[Rows of pointing data]

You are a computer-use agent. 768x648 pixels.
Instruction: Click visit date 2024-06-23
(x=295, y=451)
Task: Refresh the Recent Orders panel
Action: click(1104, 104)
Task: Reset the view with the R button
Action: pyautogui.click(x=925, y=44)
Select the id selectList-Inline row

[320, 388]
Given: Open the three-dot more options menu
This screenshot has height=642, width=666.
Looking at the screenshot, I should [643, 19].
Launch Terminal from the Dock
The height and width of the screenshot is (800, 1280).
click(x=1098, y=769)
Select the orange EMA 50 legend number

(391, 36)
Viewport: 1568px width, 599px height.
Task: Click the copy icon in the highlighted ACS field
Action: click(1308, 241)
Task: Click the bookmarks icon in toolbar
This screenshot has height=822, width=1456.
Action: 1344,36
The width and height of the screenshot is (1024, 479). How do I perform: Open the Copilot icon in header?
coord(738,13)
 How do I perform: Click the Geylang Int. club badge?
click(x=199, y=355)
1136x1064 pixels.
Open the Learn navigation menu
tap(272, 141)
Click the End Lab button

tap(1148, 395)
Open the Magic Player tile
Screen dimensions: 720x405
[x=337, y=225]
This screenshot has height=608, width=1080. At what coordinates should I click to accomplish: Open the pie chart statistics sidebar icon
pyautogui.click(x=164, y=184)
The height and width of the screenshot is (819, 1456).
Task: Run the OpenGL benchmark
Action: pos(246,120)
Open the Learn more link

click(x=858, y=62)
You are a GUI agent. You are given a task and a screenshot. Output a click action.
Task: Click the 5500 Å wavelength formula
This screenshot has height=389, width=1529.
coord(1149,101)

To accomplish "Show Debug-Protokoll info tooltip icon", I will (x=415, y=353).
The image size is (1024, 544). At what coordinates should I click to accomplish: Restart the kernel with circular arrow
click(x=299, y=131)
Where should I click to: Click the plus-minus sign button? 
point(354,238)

**What you should do**
Reproduce every one of the records above word for word, with no changes.

**Complete response**
You are a computer-use agent. 768x648 pixels.
Instruction: Click visit date 2024-06-23
(x=295, y=451)
Task: Refresh the Recent Orders panel
Action: click(1104, 104)
Task: Reset the view with the R button
Action: pyautogui.click(x=925, y=44)
Select the id selectList-Inline row

[320, 388]
Given: Open the three-dot more options menu
This screenshot has height=642, width=666.
Looking at the screenshot, I should [643, 19].
Launch Terminal from the Dock
The height and width of the screenshot is (800, 1280).
click(x=1098, y=769)
Select the orange EMA 50 legend number

(391, 36)
Viewport: 1568px width, 599px height.
Task: Click the copy icon in the highlighted ACS field
Action: click(1308, 241)
Task: Click the bookmarks icon in toolbar
This screenshot has height=822, width=1456.
Action: 1344,36
The width and height of the screenshot is (1024, 479). How do I perform: Open the Copilot icon in header?
coord(738,13)
 How do I perform: Click the Geylang Int. club badge?
click(x=199, y=355)
1136x1064 pixels.
Open the Learn navigation menu
tap(272, 141)
Click the End Lab button

tap(1148, 395)
Open the Magic Player tile
Screen dimensions: 720x405
[x=337, y=225]
This screenshot has height=608, width=1080. At what coordinates should I click to accomplish: Open the pie chart statistics sidebar icon
pyautogui.click(x=164, y=184)
The height and width of the screenshot is (819, 1456).
Task: Run the OpenGL benchmark
Action: pos(246,120)
Open the Learn more link

click(x=858, y=62)
You are a GUI agent. You are given a task and a screenshot. Output a click action.
Task: Click the 5500 Å wavelength formula
This screenshot has height=389, width=1529.
coord(1149,101)

To accomplish "Show Debug-Protokoll info tooltip icon", I will (x=415, y=353).
The image size is (1024, 544). At what coordinates should I click to accomplish: Restart the kernel with circular arrow
click(x=299, y=131)
Where should I click to: Click the plus-minus sign button? 
point(354,238)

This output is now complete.